La resistencia de los indígenas a dejar sus pueblos es comprensible, ya que ellos y sus antepasados los habían habitado por más de siglo y medio. Además, no se trataba de pequeños caseríos con construcciones precarias hechas de adobe y paja, sino de sitios bien urbanizados con miras a una existencia que giraba en torno a la vida religiosa, con construcciones de piedra de sillería y techos de tejas. Es decir, todo lo que no era piedra era material cocido.

No hay que extrañarse de que, ante la presión para que abandonaran esos sitios por parte de los portugueses y de los comisarios reales enviados por España, se registraran algunos hechos de violencia. Algunos muy graves, como el de un alcalde que estuvo a punto de ser muerto por su propio hijo por haberse manifestado públicamente en favor de la mudanza. El episodio no llegó a más porque la flecha disparada no dio en el blanco.

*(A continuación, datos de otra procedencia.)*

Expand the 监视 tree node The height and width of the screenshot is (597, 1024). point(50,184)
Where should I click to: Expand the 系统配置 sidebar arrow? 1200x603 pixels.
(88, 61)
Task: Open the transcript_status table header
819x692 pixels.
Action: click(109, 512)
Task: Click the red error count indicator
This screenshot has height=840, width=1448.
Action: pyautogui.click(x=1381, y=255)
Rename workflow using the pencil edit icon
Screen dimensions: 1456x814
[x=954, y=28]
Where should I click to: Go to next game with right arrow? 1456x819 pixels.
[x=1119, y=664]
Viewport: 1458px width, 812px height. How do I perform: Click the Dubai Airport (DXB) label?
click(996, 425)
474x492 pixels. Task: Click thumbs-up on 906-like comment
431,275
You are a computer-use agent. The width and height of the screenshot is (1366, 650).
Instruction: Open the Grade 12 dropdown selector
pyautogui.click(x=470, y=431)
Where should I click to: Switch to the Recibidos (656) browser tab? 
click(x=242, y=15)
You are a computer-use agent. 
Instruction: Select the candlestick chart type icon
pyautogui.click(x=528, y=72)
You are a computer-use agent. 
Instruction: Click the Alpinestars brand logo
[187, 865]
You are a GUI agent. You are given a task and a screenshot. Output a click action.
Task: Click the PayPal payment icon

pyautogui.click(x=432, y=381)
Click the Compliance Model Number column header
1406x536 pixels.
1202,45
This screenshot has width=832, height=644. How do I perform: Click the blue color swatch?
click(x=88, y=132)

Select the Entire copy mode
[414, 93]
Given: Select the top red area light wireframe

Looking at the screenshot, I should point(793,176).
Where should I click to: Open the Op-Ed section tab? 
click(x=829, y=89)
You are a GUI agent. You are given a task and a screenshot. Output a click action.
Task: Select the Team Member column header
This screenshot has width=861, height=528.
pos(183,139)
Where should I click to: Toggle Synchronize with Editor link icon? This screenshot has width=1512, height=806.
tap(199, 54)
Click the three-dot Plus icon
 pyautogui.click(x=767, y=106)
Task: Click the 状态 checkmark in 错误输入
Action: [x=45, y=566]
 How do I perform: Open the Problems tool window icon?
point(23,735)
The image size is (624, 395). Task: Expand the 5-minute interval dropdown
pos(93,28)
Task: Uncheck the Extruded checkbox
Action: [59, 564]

«Todo lo hasta aquí referido –escribe el padre Juan de Escandón en un relatorio dirigido al padre provincial– pasó en las misiones y provincia el año de 1752. En los principios del 53, estando aún los cuatro dichos pueblos en el tal cual propósito que hicieron de mudarse, ordenaron los de San Miguel una devotísima procesión de penitencia y disciplina de sangre que podía enternecer a las más duras penas, y a cualquier corazón humano que no fuese más duro que ella. En dicha procesión o rogativa pública que ellos allá a su modo y sin intervención ninguna de los padres, se idearon y formaron; iba todo el pueblo en un sumo silencio sin oír más ruido que el de los azotes y de cuando en cuando la voz de un venerable viejo, que en tono lúgubre clamaba al cielo que se compadeciese de la aflicción en que todos estaban, y allá en su lengua en composición y métrica suya cantaba varias sentencias, o lamentaciones muy semejantes a las que hacía le pueblo de Israel o por él sus profetas, cuando se hallaba oprimido de calamidades y enemigos; y luego que el buen viejo hacía pausa respondía todo el pueblo también en alta voz pidiéndole a Dios misericordia, ayuda, consuelo y acierto en lo que mejor les estuviese para su santo servicio y bien de sus almas en aquella su grande aflicción en que los viera. Así empezó y prosiguió y acabó su procesión o rogativa, sin que antes, ni después de ella se dejasen hacer aunque poco a poco a su modo las diligencias y prevenciones para su prometida mudanza, ni omitir ninguna de las que los padres les aconsejaban como más necesarias para el intento» (1).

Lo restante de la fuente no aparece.